Onde está a fé libertadora? Se a fé não olhar para a Natureza como a sua mãe, fonte de adoração/oração, caminho sem fim, obra-prima do Criador, ela estará perdida. Podemos ler os textos reveladores desse Criador Supremo, podemos esmerar-nos em exegese, teologia, saber línguas, decompor, agrupar, reagrupar, interpretar, ler e reler, mas se o amor pela Vida não for prioritário, é tudo como o sino que tine.

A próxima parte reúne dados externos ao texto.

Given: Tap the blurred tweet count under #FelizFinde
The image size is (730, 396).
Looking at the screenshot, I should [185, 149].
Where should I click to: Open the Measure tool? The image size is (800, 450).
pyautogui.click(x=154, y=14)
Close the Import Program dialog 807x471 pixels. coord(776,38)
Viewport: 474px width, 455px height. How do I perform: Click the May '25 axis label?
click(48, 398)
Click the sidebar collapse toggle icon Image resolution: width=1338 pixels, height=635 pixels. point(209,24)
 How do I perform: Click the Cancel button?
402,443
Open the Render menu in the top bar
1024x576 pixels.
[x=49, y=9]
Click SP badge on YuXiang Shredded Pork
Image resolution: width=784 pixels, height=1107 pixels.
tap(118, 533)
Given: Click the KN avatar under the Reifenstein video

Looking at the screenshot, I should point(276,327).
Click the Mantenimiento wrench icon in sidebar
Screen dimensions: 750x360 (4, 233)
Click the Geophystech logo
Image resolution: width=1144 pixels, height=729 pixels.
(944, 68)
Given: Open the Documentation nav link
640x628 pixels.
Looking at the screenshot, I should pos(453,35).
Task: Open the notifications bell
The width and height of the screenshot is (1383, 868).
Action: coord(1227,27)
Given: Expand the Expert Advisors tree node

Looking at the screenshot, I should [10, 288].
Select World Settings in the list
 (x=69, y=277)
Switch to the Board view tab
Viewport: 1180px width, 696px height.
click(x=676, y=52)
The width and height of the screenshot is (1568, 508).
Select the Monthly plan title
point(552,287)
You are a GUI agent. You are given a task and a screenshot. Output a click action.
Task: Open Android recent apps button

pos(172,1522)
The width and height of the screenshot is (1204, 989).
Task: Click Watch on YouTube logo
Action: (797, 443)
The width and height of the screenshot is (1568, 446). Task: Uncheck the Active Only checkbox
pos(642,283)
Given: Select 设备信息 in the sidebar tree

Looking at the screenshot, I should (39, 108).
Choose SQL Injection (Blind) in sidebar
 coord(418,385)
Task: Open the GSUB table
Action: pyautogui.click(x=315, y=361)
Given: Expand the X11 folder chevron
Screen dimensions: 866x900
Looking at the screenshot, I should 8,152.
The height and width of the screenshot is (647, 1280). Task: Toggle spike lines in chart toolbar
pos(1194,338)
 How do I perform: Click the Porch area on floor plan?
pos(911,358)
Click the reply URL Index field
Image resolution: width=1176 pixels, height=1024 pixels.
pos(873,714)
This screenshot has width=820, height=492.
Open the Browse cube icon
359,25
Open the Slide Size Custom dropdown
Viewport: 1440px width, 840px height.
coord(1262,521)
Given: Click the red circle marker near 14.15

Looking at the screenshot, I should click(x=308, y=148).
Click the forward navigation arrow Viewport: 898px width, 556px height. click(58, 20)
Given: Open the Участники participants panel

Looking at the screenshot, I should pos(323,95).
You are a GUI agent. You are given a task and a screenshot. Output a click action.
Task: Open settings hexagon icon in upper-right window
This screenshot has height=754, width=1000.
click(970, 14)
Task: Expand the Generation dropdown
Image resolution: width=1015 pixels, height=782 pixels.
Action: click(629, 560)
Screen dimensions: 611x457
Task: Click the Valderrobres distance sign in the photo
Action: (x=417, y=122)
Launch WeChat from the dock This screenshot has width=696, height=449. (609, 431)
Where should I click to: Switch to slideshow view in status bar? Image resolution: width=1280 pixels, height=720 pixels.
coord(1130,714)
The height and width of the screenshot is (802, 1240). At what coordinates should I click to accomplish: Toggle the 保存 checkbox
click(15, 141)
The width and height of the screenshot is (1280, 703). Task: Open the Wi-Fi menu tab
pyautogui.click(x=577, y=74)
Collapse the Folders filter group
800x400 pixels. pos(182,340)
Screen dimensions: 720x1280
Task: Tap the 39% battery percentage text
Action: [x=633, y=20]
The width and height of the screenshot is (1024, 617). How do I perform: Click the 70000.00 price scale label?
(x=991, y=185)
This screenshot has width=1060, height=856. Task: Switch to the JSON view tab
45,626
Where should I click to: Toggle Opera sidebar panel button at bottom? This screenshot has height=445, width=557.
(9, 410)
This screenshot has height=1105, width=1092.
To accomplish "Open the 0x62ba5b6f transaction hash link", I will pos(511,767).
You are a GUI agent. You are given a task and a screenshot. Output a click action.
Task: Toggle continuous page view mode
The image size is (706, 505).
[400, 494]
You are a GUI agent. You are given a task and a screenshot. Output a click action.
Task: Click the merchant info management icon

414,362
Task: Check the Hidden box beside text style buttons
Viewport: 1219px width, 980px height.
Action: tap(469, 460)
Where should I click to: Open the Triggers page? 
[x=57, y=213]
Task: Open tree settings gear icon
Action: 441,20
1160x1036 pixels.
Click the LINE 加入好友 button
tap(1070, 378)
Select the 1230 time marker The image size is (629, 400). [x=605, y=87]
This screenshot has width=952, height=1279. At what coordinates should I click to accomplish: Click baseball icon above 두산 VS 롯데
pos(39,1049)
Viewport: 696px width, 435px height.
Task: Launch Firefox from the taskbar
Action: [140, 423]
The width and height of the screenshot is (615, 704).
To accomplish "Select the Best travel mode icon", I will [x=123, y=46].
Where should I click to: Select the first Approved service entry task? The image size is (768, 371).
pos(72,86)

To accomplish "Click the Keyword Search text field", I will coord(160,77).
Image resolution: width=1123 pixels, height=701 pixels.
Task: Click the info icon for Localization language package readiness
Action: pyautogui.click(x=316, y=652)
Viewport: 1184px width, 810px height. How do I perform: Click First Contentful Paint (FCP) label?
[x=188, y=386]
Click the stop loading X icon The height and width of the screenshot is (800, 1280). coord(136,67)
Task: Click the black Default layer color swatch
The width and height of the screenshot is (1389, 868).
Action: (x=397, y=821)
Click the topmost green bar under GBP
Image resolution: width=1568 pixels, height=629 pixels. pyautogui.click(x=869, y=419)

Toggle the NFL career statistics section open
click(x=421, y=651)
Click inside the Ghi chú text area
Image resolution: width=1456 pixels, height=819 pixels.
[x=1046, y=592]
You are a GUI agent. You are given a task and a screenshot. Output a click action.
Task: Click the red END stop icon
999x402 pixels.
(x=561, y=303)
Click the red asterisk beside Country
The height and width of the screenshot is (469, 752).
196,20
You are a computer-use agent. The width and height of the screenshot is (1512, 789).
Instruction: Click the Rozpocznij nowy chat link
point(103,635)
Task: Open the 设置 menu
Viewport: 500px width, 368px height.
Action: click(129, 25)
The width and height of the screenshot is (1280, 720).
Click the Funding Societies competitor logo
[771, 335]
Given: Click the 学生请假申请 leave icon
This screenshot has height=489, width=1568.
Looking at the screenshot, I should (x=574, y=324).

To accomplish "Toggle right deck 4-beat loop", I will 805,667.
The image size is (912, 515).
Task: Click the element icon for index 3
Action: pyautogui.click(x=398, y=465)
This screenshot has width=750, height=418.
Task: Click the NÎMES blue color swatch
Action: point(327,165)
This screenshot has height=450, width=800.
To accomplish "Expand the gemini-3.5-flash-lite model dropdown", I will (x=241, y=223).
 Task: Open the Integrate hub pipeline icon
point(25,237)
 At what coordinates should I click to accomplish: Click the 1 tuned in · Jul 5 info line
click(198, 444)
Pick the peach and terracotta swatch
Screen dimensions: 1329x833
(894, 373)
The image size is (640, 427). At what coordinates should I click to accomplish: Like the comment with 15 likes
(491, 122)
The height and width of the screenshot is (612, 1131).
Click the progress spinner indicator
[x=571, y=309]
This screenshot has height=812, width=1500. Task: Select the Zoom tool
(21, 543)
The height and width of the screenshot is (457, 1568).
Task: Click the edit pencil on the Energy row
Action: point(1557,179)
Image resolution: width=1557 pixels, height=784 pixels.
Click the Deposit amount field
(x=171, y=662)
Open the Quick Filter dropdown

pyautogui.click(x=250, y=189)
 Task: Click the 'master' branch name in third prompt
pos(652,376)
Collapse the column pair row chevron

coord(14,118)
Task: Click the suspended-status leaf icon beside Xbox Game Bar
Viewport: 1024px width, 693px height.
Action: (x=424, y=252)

É chegado o momento de perguntar: O que é que o homem fez de si mesmo? Onde está o seu universo de esperança e de glória? O que é que verdadeiramente quer? São passageiras, é um facto, mas as religiões têm que se impor, aqui e agora, como canais de ligação entre o homem e os seus desejos de felicidade. Se as religiões não mudarem de rumo, quanto às suas práticas de fé, numa resposta contígua à Ciência, geradas pelo mesmo ser, o Homem, deixarão de crescer perdem o comboio do desenvolvimento e caiem no ram-ram do ritual estéril.
O Homem não é um animal qualquer, é um ser humano, centelha divina, um ser deslumbrante. Que Deus tenha piedade dele e o ampare nas suas fragilidades de fé.